La scomparsa di Avedon

Richard Avedon, uno dei più noti fotografi del ventesimo secolo, è morto a San Antonio, Texas, venerdì 1 ottobre 2004 all’età di 81 anni, in seguito ad un’emorragia cerebrale.
Avedon è noto soprattutto per aver grandemente influenzato (c’è chi dice “rivoluzionato”) la fotografia pubblicitaria, di moda e di ritratto a partire dagli anni ’40, quando iniziò a collaborare con Harper’s Bazaar. Nel 1966 aveva lasciato quest’ultima testata per iniziare una lunga collaborazione con la casa editrice Condè Nast, ed in particolar modo con Vogue, e poi con GQ e con Self.
Avedon stava lavorando, da vari mesi, ad un ampio progetto dal titolo “Democrazia” commissionatogli dal settimanale The New Yorker in vista delle elezioni presidenziali di novembre.
Oltre ai ben noti sfondi bianchi utilizzati in molti ritratti, Avedon stupì, nel corso della sua sessantennale carriera, per la stravaganza e la creatività di alcune ambientazioni dei ritratti di moda, in cui ha utilizzato dalle piramidi egizie alle rampe di lancio delle navicelle spaziali a Cape Kennedy.

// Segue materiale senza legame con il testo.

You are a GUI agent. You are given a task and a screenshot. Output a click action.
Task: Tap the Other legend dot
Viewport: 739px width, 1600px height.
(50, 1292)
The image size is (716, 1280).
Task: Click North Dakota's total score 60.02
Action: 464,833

“C’è sempre stata una separazione netta tra le mie foto di moda e quello che io chiamo il mio lavoro più profondo”, ha affermato Avedon nel 1974, in un’intervista. “La moda, certo, è quello con cui mi guadagno da vivere. Non la sto demonizzando: è un piacere guadagnarsi da vivere in questo modo. Dall’altra parte, però, c’è il piacere più profondo di fare ritratti”.

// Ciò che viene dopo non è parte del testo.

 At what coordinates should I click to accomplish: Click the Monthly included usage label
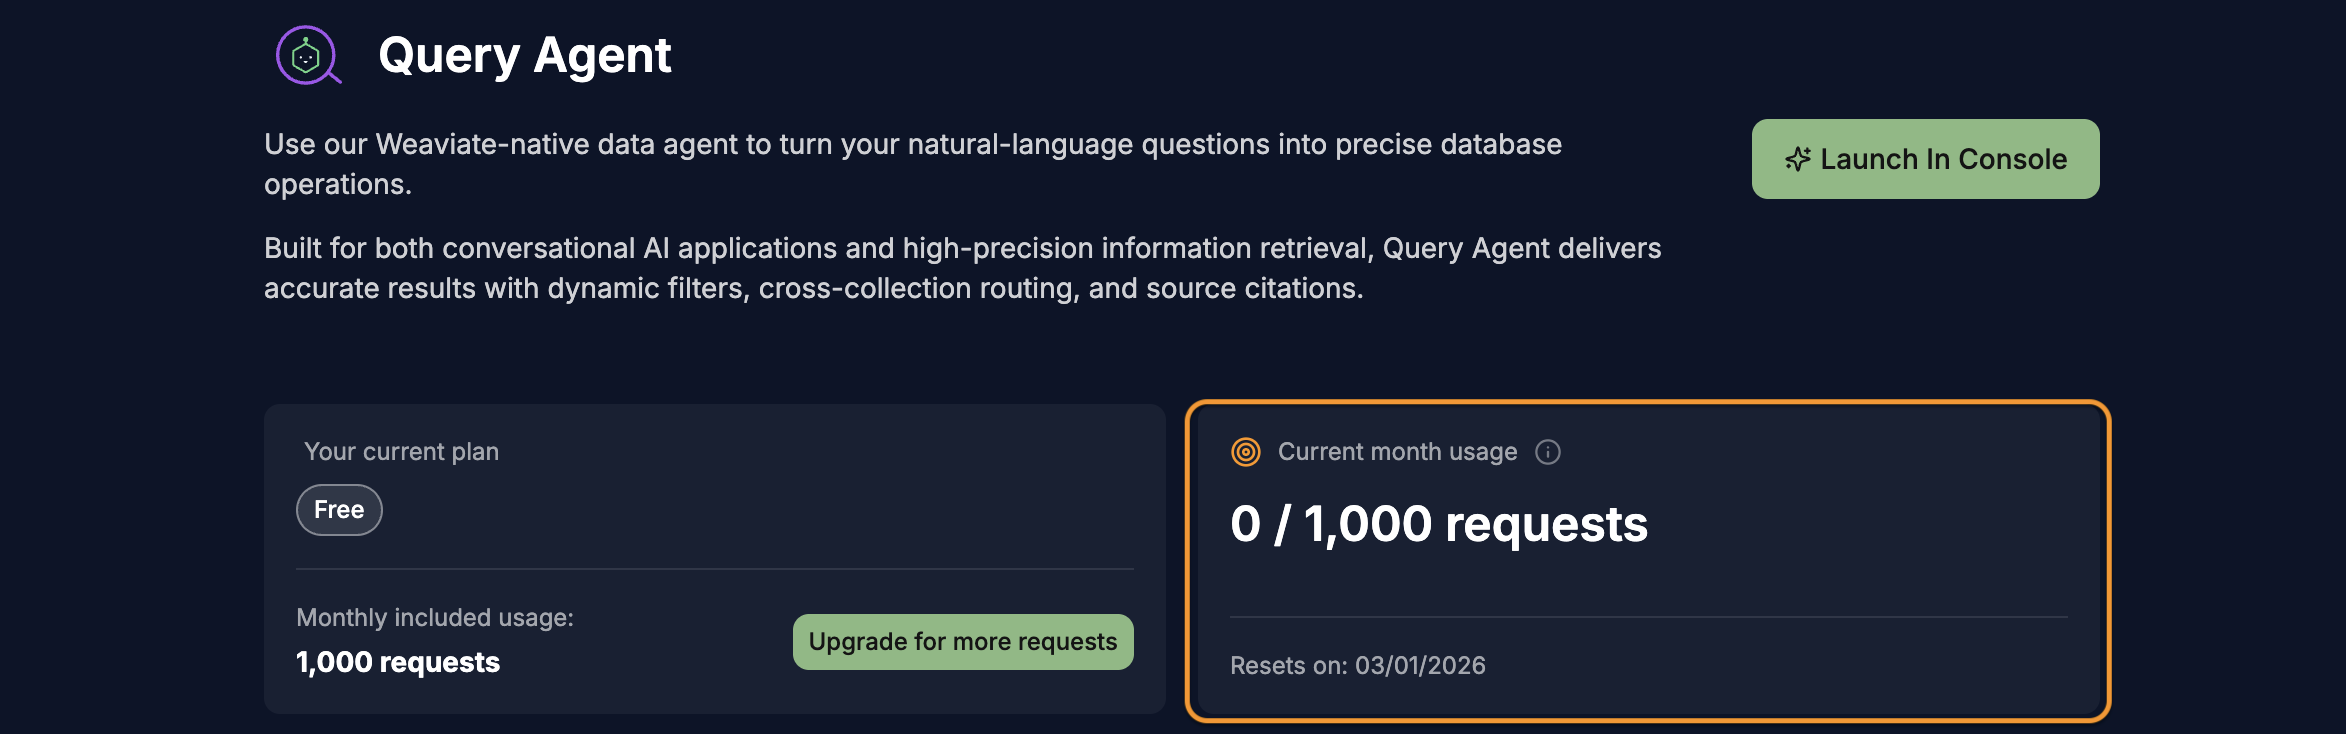435,618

Aggiungiamo che, per il celebrato fotografo, già a metà degli anni sessanta, “guadagnarsi da vivere” significava fatturare oltre mezzo miliardo l’anno (250 mila dollari) e che Avedon è sempre stato considerato il più pagato fotografo al mondo.
Per quanto riguarda i ritratti, sono noti i suoi volumi, da “Nothing Personal” a “Portraits”, a “In the American West”, pubblicati rispettivamente a metà degli anni ’60 il primo, degli anni ’70 il secondo e a metà degli anni ’80 il terzo.
E’ proprio per questi ampi lavori apparentabili alla fotografia documentaria che il nostro sito di fotogiornalismo trova doveroso occuparsi di un fotografo come Avedon, pur essendo egli stato attivo principalmente nell’ambito della fotografia pubblicitaria e di moda.
“In the American West”, che raccoglie un lavoro durato 5 anni, è stato oggetto di critiche molto severe da parte di chi non tollerava che, con lo stesso sguardo glaciale e decontestualizzante applicato alle modelle dell’universo della moda, il fotografo rappresentasse da un lato i “privilegiati” (divi, ricchi e politici in vista), e dall’altro i marginalizzati (lavoratori, “blu collars” e derelitti).
Sui media, in questi giorni, si sono letti molti necrologi pieni soprattutto di sacra ammirazione. Ci permettiamo qui di rompere questo fronte compatto, non per negare la grande maestria del fotografo newyorkese, ma per evitare di farci travolgere unicamente dalla nostalgia, che quasi mai favorisce il desiderio di capire e di approfondire. Abbiamo letto in alcune note biografiche perfino che Avedon “studiava filosofia alla Columbia University” (il manifesto, 02/10/04). In realtà Avedon non ha terminato le scuole medie superiori e, solo per un brevissimo periodo (un anno, nel 1942), ha frequentato alla Columbia dei corsi di poesia e di filosofia, prima di arruolarsi a diciannove anni come fotografo nella marina americana. Il che è cosa piuttosto diversa rispetto a quanto riportato, ma si sa, la costruzione dei miti passa anche attraverso questi dettagli biografici. Ritorneremo, con argomentazioni più pregnanti, sull’argomento.